Thursday, February 19, 2009

"It is only an evening"

"The mere consciousness of an engagement will sometimes worry a day away."

See also Jenny Diski:
Being really alone means being free from anticipation. Even to know that something is going to happen, that I am required to do something is an intrusion on the emptiness I am after. What I love to see is an empty diary, pages and pages of nothing planned. A date, an arrangement, is a point in the future when something is required of me. I begin to worry about it days, sometimes weeks ahead. Just a haircut, a hospital visit, a dinner party. Going out. The weight of the thing-that-is-going-to-happen sits on my heart and crushes the present into non-existence. My ability to live in the here and now depends on not having any plans, on there being no expected interruption. I have no other way to do it. How can you be alone, properly alone, if you know someone is going to knock at the door in five hours, or tomorrow morning, or you have to get ready and go out in three days' time? I can't abide the fracturing of the present by the intrusion of a planned future.


  1. Yes. That is why people who are inefficient about their reference requests (say) are such a nightmare. If you can clear it away in an afternoon it is not a problem; if the thing must be done, but someone must be chased, and chased, and chased, and chased, before it can be finished, the whole block of time before the actual deadline is killed.
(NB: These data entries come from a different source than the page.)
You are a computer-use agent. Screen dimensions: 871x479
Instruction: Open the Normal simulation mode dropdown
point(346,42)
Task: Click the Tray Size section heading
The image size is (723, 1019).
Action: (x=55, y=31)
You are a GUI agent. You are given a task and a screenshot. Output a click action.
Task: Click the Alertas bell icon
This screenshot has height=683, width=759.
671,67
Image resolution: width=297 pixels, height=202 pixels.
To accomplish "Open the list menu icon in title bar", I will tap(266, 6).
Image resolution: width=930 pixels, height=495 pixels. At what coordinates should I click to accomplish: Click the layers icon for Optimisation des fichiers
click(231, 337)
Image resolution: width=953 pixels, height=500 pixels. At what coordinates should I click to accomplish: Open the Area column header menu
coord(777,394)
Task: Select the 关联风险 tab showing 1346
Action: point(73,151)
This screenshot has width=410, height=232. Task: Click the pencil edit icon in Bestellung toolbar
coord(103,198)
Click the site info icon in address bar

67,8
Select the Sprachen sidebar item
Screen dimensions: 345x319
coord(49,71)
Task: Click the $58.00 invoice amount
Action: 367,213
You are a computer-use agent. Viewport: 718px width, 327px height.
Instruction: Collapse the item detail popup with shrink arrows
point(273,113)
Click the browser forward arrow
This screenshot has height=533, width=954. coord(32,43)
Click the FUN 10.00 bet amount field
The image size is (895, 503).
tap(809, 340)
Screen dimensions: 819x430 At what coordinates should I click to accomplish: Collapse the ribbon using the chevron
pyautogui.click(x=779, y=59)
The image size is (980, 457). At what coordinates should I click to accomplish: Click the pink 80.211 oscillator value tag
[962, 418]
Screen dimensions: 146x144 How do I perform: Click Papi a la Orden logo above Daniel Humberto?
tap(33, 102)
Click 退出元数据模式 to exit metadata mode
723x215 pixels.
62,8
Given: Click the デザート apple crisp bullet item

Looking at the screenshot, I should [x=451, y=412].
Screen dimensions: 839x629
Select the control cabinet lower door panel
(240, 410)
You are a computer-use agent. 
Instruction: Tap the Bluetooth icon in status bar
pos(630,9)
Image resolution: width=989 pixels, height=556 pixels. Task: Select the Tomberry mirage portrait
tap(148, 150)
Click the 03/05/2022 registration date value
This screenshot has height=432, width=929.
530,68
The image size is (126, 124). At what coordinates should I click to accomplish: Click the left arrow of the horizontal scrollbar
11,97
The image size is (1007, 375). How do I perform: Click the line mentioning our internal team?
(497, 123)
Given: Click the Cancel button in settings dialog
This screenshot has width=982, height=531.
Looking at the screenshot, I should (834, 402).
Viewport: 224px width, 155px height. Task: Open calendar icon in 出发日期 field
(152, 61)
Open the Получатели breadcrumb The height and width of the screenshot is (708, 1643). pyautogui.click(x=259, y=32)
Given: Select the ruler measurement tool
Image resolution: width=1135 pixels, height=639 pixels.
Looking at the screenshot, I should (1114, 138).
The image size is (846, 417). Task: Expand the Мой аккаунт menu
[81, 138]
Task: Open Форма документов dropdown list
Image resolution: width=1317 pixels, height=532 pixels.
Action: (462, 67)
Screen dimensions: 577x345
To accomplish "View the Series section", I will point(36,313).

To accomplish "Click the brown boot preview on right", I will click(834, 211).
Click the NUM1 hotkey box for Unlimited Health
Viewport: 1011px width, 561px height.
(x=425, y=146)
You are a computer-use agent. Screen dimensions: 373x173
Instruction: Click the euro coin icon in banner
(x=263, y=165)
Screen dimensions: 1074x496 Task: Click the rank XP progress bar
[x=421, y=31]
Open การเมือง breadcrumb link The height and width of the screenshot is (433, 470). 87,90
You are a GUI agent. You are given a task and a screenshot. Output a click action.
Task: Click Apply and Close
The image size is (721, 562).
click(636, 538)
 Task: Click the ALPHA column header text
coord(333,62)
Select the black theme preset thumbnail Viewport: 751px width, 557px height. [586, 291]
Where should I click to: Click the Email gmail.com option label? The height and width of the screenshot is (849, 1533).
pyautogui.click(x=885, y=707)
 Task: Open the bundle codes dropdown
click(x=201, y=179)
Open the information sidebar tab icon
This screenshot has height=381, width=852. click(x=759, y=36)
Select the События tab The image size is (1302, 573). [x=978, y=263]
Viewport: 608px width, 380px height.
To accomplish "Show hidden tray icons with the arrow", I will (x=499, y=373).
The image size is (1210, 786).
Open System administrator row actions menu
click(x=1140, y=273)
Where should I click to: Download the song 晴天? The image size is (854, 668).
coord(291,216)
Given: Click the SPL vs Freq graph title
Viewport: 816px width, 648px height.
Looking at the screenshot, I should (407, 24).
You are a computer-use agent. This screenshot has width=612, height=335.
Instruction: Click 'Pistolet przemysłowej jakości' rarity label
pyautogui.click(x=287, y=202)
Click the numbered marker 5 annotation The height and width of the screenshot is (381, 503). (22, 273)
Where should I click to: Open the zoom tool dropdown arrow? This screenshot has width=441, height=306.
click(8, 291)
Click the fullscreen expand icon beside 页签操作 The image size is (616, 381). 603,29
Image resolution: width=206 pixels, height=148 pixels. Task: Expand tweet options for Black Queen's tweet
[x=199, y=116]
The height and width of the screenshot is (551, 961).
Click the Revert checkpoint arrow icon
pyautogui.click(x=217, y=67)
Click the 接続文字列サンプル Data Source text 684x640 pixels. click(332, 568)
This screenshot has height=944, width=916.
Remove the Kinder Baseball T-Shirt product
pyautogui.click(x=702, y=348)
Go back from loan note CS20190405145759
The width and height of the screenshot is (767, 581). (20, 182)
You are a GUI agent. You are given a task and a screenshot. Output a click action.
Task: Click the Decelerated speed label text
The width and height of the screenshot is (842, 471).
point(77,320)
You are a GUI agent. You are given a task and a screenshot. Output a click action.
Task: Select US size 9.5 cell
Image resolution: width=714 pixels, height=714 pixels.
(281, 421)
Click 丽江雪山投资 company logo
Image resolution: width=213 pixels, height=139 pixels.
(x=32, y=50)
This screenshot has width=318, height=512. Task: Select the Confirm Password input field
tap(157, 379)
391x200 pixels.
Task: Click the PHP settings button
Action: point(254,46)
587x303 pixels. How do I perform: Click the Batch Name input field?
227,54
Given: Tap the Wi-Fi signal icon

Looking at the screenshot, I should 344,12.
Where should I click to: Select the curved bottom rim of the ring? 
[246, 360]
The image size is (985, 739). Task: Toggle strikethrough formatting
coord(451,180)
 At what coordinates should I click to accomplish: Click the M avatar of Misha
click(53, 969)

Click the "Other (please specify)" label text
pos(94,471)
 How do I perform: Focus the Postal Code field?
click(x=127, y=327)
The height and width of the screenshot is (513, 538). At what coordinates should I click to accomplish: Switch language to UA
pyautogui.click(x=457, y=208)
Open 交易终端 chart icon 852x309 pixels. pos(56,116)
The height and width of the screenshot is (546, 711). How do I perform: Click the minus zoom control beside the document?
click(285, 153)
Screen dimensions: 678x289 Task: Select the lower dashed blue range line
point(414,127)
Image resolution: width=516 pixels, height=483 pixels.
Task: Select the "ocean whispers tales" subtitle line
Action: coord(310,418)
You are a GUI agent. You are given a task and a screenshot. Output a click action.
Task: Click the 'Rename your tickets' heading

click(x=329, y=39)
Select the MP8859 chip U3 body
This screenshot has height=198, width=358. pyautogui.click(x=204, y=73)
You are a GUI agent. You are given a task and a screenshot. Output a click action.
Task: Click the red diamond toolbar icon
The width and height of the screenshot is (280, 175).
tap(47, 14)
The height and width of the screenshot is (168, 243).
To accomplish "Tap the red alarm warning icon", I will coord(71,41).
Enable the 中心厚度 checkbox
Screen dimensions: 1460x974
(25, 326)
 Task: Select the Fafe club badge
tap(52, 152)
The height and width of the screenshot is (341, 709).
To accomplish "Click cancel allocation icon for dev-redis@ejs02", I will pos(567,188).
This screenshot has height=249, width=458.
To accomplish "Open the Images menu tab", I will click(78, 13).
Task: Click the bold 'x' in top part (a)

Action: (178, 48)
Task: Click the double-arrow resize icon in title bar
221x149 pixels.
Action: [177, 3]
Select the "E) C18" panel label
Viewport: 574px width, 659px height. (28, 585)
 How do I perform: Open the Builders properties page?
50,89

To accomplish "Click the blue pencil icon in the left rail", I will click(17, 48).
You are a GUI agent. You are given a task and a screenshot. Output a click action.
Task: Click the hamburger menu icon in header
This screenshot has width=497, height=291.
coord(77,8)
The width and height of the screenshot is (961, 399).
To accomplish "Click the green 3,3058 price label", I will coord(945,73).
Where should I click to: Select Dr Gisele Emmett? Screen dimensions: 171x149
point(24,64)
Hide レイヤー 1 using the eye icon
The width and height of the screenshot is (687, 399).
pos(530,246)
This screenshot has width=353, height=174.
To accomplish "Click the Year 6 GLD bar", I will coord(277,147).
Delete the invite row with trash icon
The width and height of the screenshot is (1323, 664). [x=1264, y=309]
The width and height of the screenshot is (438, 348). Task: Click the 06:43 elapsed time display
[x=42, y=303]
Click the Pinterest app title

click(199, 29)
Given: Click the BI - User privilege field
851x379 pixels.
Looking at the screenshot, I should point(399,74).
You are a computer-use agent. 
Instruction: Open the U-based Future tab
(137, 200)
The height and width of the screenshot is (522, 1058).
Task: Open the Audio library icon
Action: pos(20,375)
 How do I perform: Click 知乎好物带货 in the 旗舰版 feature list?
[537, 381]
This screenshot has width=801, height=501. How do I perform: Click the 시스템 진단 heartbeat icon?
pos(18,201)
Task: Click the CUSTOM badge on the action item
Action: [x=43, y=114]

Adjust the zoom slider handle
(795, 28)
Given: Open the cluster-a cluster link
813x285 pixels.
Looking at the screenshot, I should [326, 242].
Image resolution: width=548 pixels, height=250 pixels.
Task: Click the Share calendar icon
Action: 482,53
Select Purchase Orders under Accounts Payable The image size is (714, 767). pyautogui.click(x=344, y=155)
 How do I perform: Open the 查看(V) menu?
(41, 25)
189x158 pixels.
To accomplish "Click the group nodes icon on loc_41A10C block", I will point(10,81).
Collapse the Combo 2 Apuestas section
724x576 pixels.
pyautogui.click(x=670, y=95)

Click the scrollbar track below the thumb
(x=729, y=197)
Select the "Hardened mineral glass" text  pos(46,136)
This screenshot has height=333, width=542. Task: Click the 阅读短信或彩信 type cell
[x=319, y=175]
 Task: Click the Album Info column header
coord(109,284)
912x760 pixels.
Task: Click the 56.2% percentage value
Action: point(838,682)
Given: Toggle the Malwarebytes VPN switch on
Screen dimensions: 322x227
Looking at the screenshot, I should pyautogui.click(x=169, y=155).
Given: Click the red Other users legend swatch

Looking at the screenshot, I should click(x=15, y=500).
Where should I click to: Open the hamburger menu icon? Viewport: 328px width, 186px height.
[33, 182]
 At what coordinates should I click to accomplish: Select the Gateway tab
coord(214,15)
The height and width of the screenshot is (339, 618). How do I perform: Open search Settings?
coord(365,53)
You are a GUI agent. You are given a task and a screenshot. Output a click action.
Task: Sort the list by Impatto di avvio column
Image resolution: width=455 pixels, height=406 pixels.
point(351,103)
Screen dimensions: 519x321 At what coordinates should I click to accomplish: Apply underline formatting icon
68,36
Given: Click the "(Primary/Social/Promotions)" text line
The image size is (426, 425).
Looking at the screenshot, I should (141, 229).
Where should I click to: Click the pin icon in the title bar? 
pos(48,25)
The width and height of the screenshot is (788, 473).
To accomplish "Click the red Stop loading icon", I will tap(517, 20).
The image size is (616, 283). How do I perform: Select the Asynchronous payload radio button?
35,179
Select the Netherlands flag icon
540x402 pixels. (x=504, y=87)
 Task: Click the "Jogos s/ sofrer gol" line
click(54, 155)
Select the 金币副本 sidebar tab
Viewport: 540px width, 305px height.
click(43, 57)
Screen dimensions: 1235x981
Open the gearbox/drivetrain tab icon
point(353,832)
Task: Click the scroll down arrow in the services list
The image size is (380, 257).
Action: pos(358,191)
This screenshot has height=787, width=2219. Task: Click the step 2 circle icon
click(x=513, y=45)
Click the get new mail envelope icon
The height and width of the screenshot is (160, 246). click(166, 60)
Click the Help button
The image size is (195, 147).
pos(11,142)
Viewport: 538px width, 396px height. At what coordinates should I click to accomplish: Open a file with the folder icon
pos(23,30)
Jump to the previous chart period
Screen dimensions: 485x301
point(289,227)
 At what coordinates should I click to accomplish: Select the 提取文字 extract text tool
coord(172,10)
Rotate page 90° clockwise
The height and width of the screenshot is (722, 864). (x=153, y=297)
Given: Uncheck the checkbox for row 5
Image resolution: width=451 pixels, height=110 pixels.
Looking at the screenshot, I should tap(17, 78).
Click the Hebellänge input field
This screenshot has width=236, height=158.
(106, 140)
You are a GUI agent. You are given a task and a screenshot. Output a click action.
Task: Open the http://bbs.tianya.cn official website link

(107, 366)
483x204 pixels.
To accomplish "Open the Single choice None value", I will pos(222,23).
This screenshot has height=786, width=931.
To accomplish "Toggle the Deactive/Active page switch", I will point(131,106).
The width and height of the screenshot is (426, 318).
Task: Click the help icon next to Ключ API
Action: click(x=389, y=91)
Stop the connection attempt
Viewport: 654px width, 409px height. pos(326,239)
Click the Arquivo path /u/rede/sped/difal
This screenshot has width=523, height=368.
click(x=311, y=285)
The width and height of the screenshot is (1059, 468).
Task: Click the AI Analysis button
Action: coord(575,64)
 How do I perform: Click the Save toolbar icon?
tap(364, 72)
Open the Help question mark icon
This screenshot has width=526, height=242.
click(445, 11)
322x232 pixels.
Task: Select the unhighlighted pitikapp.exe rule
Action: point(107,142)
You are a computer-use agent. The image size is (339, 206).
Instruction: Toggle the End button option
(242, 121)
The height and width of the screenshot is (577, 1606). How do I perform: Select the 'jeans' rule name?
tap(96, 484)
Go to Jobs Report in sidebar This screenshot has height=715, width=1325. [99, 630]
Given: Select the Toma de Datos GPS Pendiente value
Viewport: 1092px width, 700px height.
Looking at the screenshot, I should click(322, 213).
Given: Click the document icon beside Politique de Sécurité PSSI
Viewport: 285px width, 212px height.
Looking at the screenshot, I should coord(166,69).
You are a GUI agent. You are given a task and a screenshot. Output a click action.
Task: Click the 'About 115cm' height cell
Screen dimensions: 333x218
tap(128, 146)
    That is also why any editor who is good about closure is a joy (not that I've known any, but that is why such an editor is the desideratum). If someone gives a quick, clear answer one can deal with it and forget about it. If someone says he will discuss by Wednesday of next week at the latest (killing all the time between) and then postpones and then postpones and then postpones, there is never any clear time at all.

  2. This is why one must always make a point of remembering that death may come at any time, even before the lunch date tomorrow or the deadline for the article on Wednesday.

    Remembering this constantly has given me a peaceful and constant outlook on life only broken when I realize that a deadline for an assignment approaches, I have done nothing, and although always possibile, death seems increasingly unlike to step in on time to rescue me.

  3. This is the second time you have posted this extraordinary paragraph--I think the first time was about 2 years ago because I printed a copy and had it on my fridge in Ecuador in 2007.

    I think of it every single day and re-read it at least 2 or 3 times a month. When people ask me about my soliary sem-reclusive manner of living, sometimes I show it, read it or email. Talking with a friend, she persuaded me to do the enneagram test based on my thing about intrusion. Usually not my kind of thing at al; but I came out a 5 with 4 wing, quite evenly matched and it's a fit.

    This paragraph has done more for me in accepting who I am and living my life accordingly than anything in recent years. Before this paragraph I thought I was doing pretty well all things considered, and now, post=Diski, I think I am even closer to where I want to be for the years remaining.

  4. Thank you, Jenny, for re-posting this wonderful paragraph. It has liberated me, as well.